May 8, 2025
Proactive Defense: The Importance of Incident Response Planning in Cybersecurity
Severity
Medium
Analysis Summary
FormBook is an infostealer malware that was first identified in 2016. It tracks and monitors keystrokes, finds and accesses files, takes screenshots, harvests passwords from various browsers, drops files, and downloads, and executes stealthier malware in response to orders from a command-and-control server (C2).
Formbook is known for its versatility, as it can be customized to target specific systems or applications. It is also designed to evade detection by security software, using techniques such as code obfuscation and encryption.
It disguises its original payload and injects itself into legitimate processes to avoid detection and complicate the removal process. The cybercriminals behind these email campaigns used a variety of distribution techniques to deliver this malware, including PDFs, Office Documents, ZIP, RAR, etc. This malware was used by cyber threat actors to attack Ukrainian targets in 2022 during the conflict between Russia and Ukraine. Currently, it is believed that the virus known as XLoader is Formbook's successor.
To protect against Formbook and other malware, it is important to keep software up-to-date, use strong passwords, and be cautious when downloading software or opening email attachments. Antivirus and anti-malware software can also help detect and remove Formbook infections.
Impact
- Credential Theft
- Data Theft
- Keystroke Logging
Indicators of Compromise
MD5
3dc44c60e24e85b291de3302c1441941
c525fc92fe169a540fb7e55f2332004b
f37ddc76c4a7d9af147ada74837600b8
47ef1a2a23b9c3eb97fd33fca5d1de5c
SHA-256
a423eb9280e135ccc75f493b7bcbda41bdc49ecdb58741c0fada0ef482c40989
86e6d08925f5b61ce014c43af3e247df1ae6bff68d3fdb01187000c82fb5e916
d84cb707c6d77716cac7466159ed05070475bf344d18716c2daa50e7b7dcc43a
c4587576aaa70addc45c127d1ba4007635887f34dbfd6be08dcf06dbe7ec42e1
SHA1
748f48b584ae1adea2d13df0c3bf333e1f09887e
934e90c5a23a67d554e9b52bafa6292ff2a65fb9
02e1ebe3c02d4bc6c2aa1adbd9fe8c70e3ed6d07
efc9b6d9b0114efefc4756f2d1ce514b9bbaabde
Remediation
- Block all threat indicators at your respective controls.
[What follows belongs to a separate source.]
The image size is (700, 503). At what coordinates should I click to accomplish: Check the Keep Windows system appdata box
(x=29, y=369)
- Search for indicators of compromise (IOCs) in your environment utilizing your respective security controls.
- Enable two-factor authentication (2FA) on your accounts adds an extra layer of security and can help prevent unauthorized access even if your login credentials have been stolen.
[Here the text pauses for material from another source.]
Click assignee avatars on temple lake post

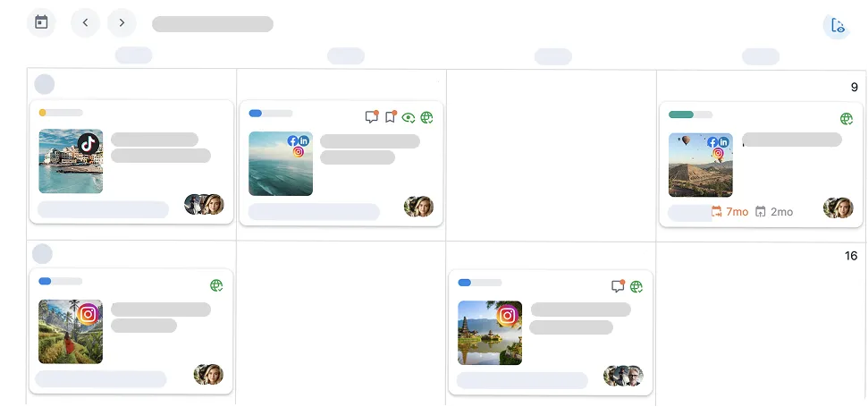pyautogui.click(x=623, y=376)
- Regularly backing up your important data can help ensure that you don't lose any critical information in the event of a malware infection or other data loss event.
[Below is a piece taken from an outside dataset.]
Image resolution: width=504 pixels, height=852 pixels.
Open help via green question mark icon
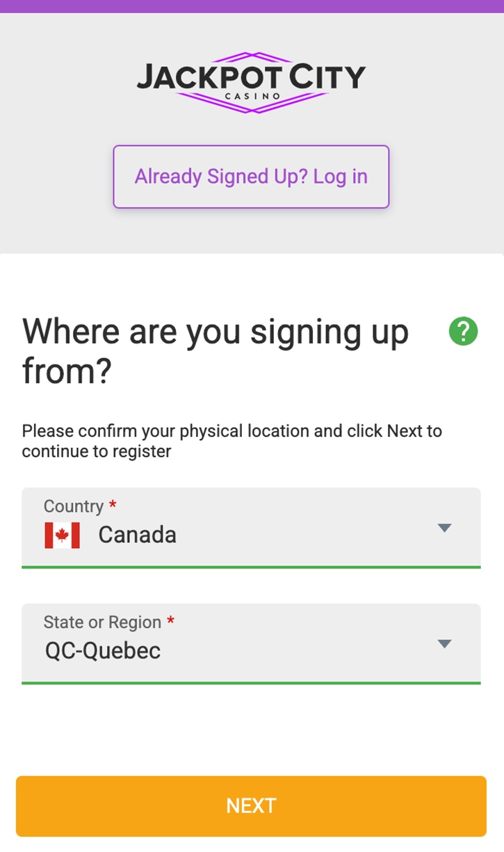[x=463, y=331]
- Be wary of emails, attachments, and links from unknown sources. Also, avoid downloading software from untrusted sources or clicking on suspicious ads or pop-ups.
- Make sure all of your software, including your operating system and applications, is up-to-date with the latest security patches. This can help prevent vulnerabilities that could be exploited by malware.